Syrie: Hama meurtrie se souvient du massacre de 1982 – par Hala Kodmani

Article  •  Publié sur Souria Houria le 3 février 2012

Trente ans après son calvaire, la ville martyre de Hama craint le pire, alors que la répression bat son plein dans la Syrie de Bachar el-Assad.

Abdallah Orfelli est mort une deuxième fois, le 26 janvier à Hama. Il est tombé sous les balles des miliciens de Bachar el-Assad avant d’avoir pu fêter ses 30 ans. Sa mère, qui l’a mis au monde en 1982, l’avait prénommé comme son père, Abdallah Orfelli, tué en février de cette année-là avec les milliers ou dizaines de milliers d’autres victimes du carnage ordonné par le père, Hafez el-Assad. Pour « liquider » une tentative d’insurrection des Frères musulmans, l’armée syrienne avait détruit en grande partie la quatrième ville du pays.

« Peuvent-ils, vont-ils réitérer un massacre comme à Hama? » s’interrogent les Syriens, terrorisés face à l’escalade meurtrière de ces derniers jours. Quand le régime a annoncé, la semaine dernière, par la voix de son ministre des Affaires étrangères, Walid Mouallem, sa détermination « à en finir avec la révolte populaire » après l’échec des efforts déployés par la Ligue arabe pour une issue pacifique, le spectre de la « solution définitive », selon l’expression de la presse officielle, est revenu hanter les esprits. Hama, ville de 700 000 habitants, a subi à nouveau l’assaut des blindés et de quelque 3 000 soldats qui ont fait une cinquantaine de morts en deux jours, dont le père Bassilius Nassar. Premier religieux chrétien à être tué en Syrie, ce prêtre orthodoxe qui tentait de secourir un enfant blessé est devenu un symbole dans une ville où l’influence islamiste reste très forte.

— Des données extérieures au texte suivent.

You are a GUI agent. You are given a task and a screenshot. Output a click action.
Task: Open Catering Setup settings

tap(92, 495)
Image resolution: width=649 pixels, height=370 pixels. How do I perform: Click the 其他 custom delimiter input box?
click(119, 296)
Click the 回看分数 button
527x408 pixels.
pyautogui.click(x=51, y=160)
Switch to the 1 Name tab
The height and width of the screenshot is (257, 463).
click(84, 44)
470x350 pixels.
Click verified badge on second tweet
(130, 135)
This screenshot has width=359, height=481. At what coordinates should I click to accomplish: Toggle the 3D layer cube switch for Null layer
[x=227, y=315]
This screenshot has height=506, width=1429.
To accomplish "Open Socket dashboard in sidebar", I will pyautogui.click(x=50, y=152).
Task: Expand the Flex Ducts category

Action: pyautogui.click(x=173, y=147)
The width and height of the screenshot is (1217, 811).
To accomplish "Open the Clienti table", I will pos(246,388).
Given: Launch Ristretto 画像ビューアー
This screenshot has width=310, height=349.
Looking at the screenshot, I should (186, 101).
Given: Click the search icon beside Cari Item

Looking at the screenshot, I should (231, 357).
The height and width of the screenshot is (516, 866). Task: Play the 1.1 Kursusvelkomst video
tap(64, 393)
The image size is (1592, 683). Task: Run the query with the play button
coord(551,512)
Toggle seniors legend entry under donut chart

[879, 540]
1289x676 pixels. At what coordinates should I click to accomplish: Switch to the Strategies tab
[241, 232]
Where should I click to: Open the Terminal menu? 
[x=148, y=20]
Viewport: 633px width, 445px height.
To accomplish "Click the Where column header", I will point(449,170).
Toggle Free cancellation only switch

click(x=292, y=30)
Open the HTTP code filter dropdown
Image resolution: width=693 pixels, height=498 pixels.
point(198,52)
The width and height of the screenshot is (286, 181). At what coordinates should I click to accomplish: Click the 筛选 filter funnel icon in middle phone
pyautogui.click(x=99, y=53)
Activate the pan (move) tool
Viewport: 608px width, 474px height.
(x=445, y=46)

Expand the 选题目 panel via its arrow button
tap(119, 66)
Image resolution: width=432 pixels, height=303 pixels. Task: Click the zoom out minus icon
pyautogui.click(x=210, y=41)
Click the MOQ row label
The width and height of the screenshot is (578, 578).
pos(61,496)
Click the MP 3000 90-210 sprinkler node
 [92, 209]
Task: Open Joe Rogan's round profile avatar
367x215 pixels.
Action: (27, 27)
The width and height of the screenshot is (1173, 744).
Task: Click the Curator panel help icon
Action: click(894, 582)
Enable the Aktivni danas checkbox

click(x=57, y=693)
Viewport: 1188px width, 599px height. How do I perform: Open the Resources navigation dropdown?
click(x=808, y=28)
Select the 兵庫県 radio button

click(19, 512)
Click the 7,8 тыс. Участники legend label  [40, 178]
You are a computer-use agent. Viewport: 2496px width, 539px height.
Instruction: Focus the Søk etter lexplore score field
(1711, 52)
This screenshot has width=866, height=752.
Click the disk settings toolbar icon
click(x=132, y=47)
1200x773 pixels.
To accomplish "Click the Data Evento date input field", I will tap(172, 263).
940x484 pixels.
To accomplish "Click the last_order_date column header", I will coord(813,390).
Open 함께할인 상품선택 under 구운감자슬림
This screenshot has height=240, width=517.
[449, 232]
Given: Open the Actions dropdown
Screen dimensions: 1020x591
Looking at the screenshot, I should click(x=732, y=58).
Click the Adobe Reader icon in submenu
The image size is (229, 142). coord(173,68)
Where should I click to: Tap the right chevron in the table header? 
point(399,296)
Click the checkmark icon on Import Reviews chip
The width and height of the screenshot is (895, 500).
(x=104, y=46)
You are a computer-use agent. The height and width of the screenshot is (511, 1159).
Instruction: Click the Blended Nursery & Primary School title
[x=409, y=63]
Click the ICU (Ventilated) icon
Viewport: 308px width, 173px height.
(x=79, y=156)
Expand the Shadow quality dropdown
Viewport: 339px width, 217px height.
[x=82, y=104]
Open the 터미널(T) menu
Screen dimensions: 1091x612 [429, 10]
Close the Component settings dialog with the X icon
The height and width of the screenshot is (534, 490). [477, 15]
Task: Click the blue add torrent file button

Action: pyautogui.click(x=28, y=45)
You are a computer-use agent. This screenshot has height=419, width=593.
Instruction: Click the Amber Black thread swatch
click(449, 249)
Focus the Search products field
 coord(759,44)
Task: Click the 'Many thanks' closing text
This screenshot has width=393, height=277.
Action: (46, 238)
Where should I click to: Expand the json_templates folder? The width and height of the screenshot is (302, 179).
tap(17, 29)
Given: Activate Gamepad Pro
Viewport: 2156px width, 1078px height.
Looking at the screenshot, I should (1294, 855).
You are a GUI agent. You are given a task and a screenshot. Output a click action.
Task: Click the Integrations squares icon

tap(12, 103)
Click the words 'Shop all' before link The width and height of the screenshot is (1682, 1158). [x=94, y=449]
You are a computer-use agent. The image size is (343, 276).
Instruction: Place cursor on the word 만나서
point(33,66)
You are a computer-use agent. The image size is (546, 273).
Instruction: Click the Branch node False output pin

Internet empêche le huis clos

L’immense défi du mouvement de protestation syrien lancé en mars dernier dans la foulée du printemps arabe était de surmonter le traumatisme de Hama 1982, qui avait permis aux Assad d’imposer leur régime par la terreur. Trente ans plus tard, les téléphones portables et Internet protègent la population d’un tel massacre à huis clos. « Je suis branché en permanence sur Skype pour suivre, heure par heure, tout ce qui se passe dans ma ville », confirme Khaled al-Khani, derrière son ordinateur dans la chambre de service prêtée par des amis, à Paris, où il s’est réfugié au mois de juin. Cet artiste peintre réputé a un contentieux personnel à régler avec le régime. Il avait 6 ans, en 1982, quand le cadavre de son père, ophtalmologiste, a été rendu à sa famille, les yeux arrachés. Des yeux présents de façon obsessionnelle dans ses toiles et qu’il jure encore aujourd’hui « vouloir récupérer ». Son jeune frère Hikmat porte le prénom de son père, « comme le veut la tradition », parce que sa mère le portait dans son ventre au moment du drame.